*** Opening Dataset entries ***

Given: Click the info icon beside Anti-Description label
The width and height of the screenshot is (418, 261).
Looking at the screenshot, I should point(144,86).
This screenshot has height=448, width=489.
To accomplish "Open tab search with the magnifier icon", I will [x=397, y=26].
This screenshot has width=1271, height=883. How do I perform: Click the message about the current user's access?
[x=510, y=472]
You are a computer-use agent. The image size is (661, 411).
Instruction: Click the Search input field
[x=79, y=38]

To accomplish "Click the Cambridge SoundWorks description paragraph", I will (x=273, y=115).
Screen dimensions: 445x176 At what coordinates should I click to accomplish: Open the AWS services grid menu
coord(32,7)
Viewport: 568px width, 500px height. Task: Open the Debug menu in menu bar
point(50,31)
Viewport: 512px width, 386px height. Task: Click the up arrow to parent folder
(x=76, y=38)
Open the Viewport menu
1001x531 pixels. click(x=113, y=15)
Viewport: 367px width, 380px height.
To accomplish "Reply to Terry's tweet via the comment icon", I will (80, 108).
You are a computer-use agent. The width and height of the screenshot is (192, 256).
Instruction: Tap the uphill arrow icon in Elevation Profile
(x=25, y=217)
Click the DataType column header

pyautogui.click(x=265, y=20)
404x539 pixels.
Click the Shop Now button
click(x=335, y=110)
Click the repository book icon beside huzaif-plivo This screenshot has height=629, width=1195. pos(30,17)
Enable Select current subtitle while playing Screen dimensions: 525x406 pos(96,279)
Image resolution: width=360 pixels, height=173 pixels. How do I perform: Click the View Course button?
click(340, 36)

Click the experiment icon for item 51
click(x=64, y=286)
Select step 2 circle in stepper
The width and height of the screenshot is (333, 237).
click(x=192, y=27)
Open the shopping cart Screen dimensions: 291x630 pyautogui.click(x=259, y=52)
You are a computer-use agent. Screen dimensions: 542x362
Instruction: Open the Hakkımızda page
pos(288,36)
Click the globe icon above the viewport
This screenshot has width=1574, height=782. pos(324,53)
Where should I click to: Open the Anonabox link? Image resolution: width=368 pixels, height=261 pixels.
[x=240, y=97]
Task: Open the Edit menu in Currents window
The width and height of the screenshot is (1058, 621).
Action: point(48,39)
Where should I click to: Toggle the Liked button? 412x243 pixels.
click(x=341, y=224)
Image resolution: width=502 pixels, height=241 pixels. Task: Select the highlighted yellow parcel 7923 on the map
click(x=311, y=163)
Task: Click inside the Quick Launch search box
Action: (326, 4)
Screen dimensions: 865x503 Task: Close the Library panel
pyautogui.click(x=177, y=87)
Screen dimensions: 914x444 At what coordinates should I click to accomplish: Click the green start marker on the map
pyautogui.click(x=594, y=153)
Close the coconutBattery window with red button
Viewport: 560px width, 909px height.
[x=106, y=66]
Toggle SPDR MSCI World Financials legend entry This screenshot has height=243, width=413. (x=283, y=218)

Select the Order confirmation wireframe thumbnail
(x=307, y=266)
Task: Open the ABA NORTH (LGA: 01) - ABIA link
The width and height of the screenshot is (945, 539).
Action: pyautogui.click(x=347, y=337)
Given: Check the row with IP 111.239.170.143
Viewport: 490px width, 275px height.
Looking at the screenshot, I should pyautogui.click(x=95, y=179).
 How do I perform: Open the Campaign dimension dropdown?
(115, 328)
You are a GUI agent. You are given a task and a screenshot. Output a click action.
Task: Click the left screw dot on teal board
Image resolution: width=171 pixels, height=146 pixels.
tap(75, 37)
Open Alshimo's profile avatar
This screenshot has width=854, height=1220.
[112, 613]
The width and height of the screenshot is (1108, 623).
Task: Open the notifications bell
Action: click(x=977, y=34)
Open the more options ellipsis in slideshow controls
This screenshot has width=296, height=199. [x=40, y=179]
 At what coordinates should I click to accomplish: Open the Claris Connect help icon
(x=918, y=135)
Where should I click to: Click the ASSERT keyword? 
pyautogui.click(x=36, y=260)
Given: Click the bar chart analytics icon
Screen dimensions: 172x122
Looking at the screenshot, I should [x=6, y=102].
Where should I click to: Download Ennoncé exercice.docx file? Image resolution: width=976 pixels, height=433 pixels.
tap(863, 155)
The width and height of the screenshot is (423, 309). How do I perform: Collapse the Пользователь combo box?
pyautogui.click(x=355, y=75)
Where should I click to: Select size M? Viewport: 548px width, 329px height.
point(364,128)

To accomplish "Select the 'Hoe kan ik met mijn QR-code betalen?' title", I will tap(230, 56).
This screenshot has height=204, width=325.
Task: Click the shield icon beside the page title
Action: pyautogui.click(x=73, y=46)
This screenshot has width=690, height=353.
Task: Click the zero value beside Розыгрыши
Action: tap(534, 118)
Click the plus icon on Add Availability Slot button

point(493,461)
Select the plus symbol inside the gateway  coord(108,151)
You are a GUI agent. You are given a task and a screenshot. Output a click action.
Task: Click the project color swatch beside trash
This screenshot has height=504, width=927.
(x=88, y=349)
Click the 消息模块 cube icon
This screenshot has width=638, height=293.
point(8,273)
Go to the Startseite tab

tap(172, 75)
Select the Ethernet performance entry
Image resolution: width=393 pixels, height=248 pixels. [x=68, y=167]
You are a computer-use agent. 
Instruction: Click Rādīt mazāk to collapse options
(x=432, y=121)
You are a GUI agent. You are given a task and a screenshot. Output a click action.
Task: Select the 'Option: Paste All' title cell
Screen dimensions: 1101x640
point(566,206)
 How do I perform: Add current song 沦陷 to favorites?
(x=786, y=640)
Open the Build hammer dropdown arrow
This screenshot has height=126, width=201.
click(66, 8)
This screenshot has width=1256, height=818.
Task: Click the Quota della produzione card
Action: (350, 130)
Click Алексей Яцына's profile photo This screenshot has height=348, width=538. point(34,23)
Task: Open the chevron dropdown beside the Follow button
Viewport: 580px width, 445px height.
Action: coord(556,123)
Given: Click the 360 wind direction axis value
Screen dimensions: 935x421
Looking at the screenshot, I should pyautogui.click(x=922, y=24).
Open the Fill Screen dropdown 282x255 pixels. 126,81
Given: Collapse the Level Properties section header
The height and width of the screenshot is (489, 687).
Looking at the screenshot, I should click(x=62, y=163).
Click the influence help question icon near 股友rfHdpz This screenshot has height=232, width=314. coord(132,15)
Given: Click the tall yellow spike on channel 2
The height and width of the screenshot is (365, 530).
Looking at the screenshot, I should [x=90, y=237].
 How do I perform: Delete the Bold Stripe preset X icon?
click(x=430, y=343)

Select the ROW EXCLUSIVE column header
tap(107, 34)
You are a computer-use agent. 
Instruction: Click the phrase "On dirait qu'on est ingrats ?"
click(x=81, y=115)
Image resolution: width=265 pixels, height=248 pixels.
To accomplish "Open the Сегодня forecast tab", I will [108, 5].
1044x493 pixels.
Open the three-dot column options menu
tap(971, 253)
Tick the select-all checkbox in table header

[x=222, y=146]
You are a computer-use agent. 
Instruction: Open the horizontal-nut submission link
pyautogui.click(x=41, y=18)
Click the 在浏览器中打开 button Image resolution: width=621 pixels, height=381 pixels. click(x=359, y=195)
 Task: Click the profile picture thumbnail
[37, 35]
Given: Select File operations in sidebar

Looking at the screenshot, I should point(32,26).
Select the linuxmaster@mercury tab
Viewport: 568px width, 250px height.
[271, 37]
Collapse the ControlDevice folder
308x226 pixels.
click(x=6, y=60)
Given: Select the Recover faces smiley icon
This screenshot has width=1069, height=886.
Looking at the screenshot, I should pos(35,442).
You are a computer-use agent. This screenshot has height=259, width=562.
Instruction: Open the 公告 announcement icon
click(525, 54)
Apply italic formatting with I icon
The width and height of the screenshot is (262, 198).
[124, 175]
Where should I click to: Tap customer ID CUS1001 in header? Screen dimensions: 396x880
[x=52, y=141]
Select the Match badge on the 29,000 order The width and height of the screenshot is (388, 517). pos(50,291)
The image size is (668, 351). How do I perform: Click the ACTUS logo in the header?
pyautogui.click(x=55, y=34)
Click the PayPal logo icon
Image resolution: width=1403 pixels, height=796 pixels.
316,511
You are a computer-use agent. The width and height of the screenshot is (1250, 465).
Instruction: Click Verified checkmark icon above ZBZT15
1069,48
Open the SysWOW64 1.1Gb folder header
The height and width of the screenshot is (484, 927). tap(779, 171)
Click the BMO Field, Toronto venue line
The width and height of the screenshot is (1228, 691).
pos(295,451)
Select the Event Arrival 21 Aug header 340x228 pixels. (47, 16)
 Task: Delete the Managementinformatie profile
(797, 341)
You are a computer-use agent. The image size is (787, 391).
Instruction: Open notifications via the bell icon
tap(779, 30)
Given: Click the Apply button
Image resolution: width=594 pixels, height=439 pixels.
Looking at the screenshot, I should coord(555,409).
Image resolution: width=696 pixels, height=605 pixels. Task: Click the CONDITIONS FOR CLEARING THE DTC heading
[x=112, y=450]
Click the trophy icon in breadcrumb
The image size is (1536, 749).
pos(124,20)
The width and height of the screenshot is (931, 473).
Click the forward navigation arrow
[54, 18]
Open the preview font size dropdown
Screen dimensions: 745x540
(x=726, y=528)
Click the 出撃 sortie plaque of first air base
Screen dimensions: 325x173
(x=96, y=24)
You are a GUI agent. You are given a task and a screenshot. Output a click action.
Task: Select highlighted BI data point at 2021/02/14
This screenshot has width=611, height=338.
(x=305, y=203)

*** Closing Dataset entries ***

Lines with "computer" in them are what the answer must contain; copy each from the records above.

You are a computer-use agent. The image size is (661, 411).
You are a computer-use agent. The width and height of the screenshot is (192, 256).
You are a computer-use agent. Screen dimensions: 542x362
You are a computer-use agent. 
You are a computer-use agent. 
You are a computer-use agent. 
You are a computer-use agent. This screenshot has height=259, width=562.
You are a computer-use agent. The width and height of the screenshot is (1250, 465).
You are a computer-use agent. The image size is (787, 391).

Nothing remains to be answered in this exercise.